Because of the constraints imposed on mobile devices, early versions of iOS did not provide user-application multitasking; only one application runs in the foreground and all other user applications are suspended. Operating system tasks were multitasked because they were written by Apple and well behaved. However, beginning with iOS 4, Apple now provides a limited form of multitasking for user applications, thus allowing a single foreground application to run concurrently with multiple background applications. (On a mobile device, the foreground application is the application currently open and appearing on the display. The background application remains in memory, but does not occupy the display screen.) The iOS 4 programming API provides support for multitasking, thus allowing a process to run in the background without being suspended. However, it is limited and only available for a limited number of application types, including applications
- running a single, finite-length task (such as completing a download of content from a network);
- receiving notifications of an event occurring (such as a new email message);
- with long-running background tasks (such as an audio player.)
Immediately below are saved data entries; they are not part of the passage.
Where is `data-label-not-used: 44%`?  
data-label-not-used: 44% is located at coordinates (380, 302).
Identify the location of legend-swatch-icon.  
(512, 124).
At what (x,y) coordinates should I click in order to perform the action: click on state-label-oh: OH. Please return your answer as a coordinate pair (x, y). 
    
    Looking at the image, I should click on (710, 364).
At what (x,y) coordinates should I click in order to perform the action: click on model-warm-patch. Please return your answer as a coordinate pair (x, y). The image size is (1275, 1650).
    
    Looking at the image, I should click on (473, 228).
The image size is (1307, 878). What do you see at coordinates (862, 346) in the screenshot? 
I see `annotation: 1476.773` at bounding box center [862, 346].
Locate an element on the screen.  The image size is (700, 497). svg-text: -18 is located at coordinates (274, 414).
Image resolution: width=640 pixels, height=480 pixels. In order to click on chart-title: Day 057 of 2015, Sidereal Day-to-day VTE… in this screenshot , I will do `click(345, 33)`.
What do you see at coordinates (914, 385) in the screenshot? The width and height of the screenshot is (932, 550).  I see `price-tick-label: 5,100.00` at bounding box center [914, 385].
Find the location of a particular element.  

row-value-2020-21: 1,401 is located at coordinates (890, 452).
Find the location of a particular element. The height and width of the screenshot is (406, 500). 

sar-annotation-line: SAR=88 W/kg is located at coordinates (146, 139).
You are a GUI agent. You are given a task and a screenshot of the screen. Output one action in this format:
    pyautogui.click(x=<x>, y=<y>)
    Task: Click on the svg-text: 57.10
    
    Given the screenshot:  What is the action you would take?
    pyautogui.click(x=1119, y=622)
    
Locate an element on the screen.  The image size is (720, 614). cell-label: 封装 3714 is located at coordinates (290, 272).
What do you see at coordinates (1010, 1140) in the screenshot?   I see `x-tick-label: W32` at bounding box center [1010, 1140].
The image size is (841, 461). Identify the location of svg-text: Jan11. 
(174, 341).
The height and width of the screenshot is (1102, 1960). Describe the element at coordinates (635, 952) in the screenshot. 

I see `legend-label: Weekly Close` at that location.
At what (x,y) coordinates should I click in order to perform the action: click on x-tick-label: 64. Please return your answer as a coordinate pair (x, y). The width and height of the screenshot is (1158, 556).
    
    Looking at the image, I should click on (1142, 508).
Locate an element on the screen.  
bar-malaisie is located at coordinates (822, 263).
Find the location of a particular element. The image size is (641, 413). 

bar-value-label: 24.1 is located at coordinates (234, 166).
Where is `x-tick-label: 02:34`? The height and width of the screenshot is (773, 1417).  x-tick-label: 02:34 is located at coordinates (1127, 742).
Apple probably limits multitasking due to battery life and memory use concerns. The CPU certainly has the features to support multitasking, but Apple chooses to not take advantage of some of them in order to better manage resource use. Android does not place such constraints on the types of applications that can run in the background. If an application requires processing while in the background, the application must use a service, a separate application component that runs on behalf of the background process. Consider a streaming audio application: if the application moves to the background, the service continues to send audio files to the audio device driver on behalf of the background application. In fact, the service will continue to run even if the background application is suspended. Services do not have a user interface and have a small memory footprint, thus providing an efficient technique for multitasking in a mobile environment.